All of them were filled with the Holy Spirit and began to speak in other languages, as the Spirit gave them ability. — Acts 2.4

Pentecost was not, as some say, “the undoing of Babel” —
now we all speak the same language!
No, it was the opposite: the blessing of Babel.
We learn one another's languages.
We embrace diversity, and learn to listen to each other,
to see from another's perspective,
to give voice to a life other than our own,
to make central a language that's not our own,
to communicate grace that's not on our own terms.
We acknowledge the differences in our lives,
honor one another's various home places and cultures,
and cross over the boundaries of comfort and familiarity.
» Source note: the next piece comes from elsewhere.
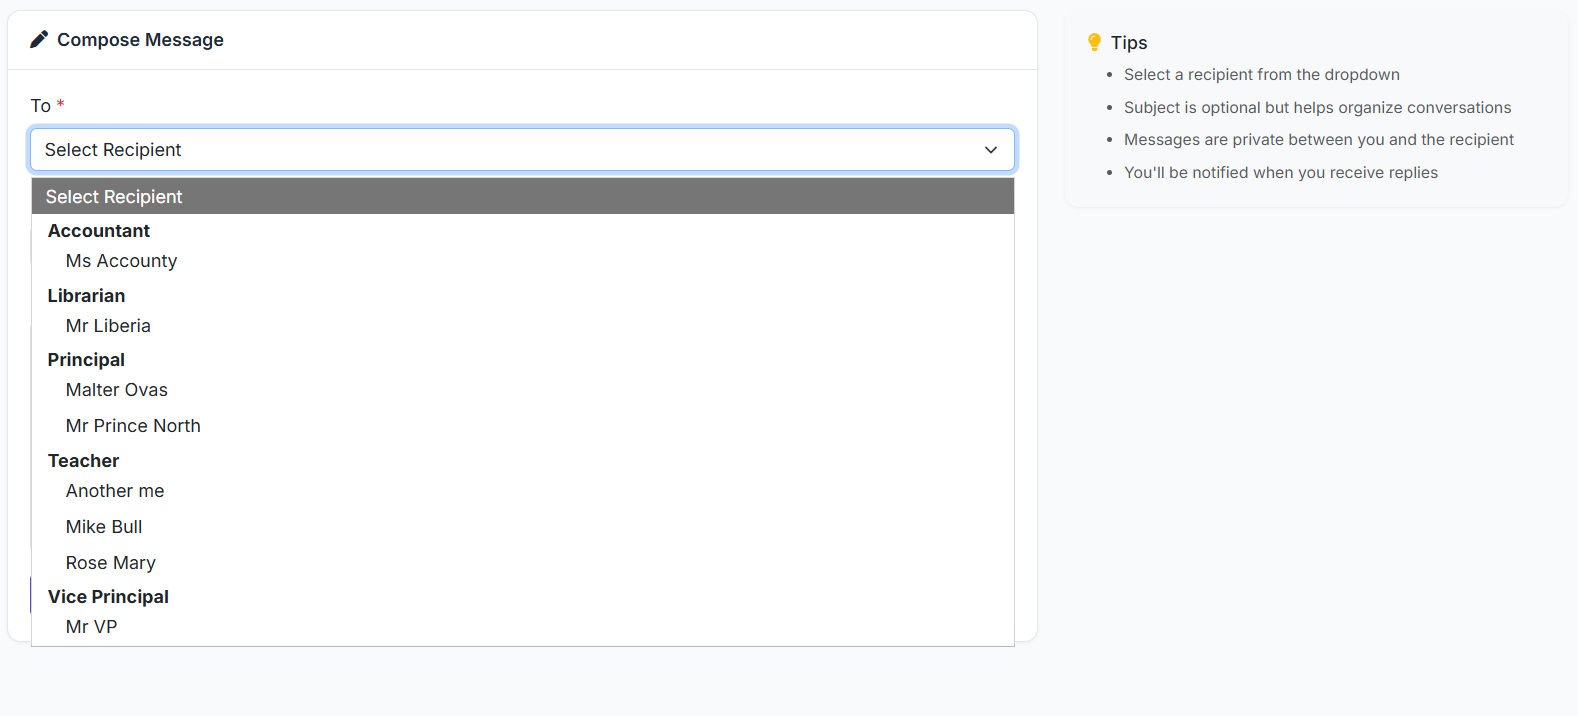Click the chevron arrow in recipient dropdown
The height and width of the screenshot is (716, 1578).
[x=990, y=150]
On that Pentecost day I don't imagine they were eloquent.
They spoke in halting Phrygian, mangled Mesopotamian.
It probably took some back-and-forth, some double-checking.
It required not just proclaiming but listening, relating,
and patience on the part of the hearers,
and courage and humility on the part of the speakers —
willingness to be beginners, to risk, to appear foolish,
to forgo the safety of being in the dominant group.

Pray for such humility and courage, to risk for the sake of love,
to be foolish for the sake of relating,
to let other people's reality be real.
In such loving, the Holy Spirit will speak, loud and clear.
by Steve Garnaas-Holmes

We’re barely past Pentecost and already we’re tempted to put those tongues of fire back in the box until next year. “Not yet,” we’re inclined to say.  Then Brian McLaren reminds us

The good news is that the Spirit is already here, living and active – and has been since the dawn of creation. Our challenge – as we pray “Come, Holy Spirit, come” – is not to persuade the Spirit to be present. May we pray to be born anew, so that we may see the reign of God. Allow us to see through God’s eyes to perceive the Spirit at work everywhere around us.
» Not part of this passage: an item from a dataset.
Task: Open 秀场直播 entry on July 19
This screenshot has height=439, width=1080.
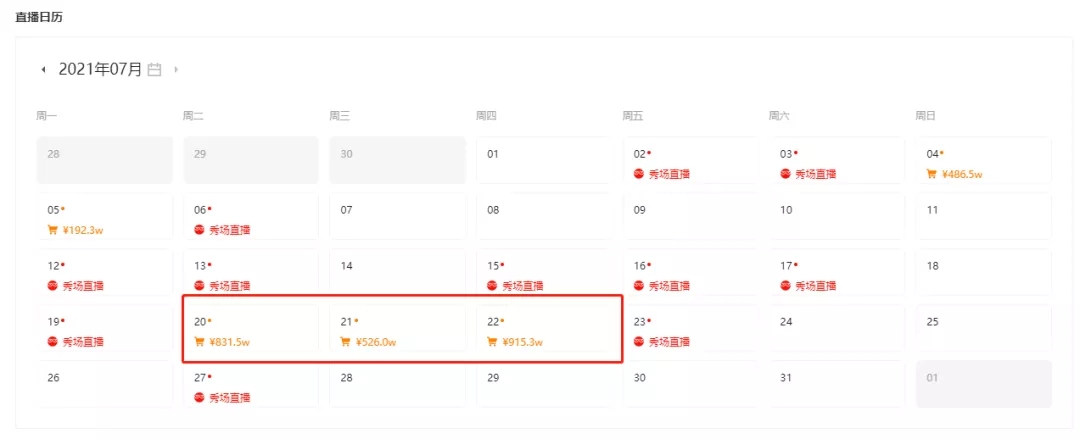Action: [x=83, y=342]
To the members of Christ's body,
to the branches of the Vine,
to the Church in faith assembled,
to her midst as gift and sign:
Come, Holy Spirit, come.
– Carl P. Daw, Jr. – “Like the murmur of the dove’s song”

 [1] Brian D. McLaren, We Make the Road by Walking: A Year-Long Quest for Spiritual Formation, Reorientation, and Activation(New York: Jericho Books, 2014),203, 205.